◆ What to work on ◆
Line by line, return everything in the listing exactly.

◆ Available data ◆
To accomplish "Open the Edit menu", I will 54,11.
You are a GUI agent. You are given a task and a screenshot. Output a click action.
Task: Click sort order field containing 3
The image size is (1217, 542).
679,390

◆ Written solution ◆
To accomplish "Open the Edit menu", I will 54,11.
You are a GUI agent. You are given a task and a screenshot. Output a click action.
Task: Click sort order field containing 3
The image size is (1217, 542).
679,390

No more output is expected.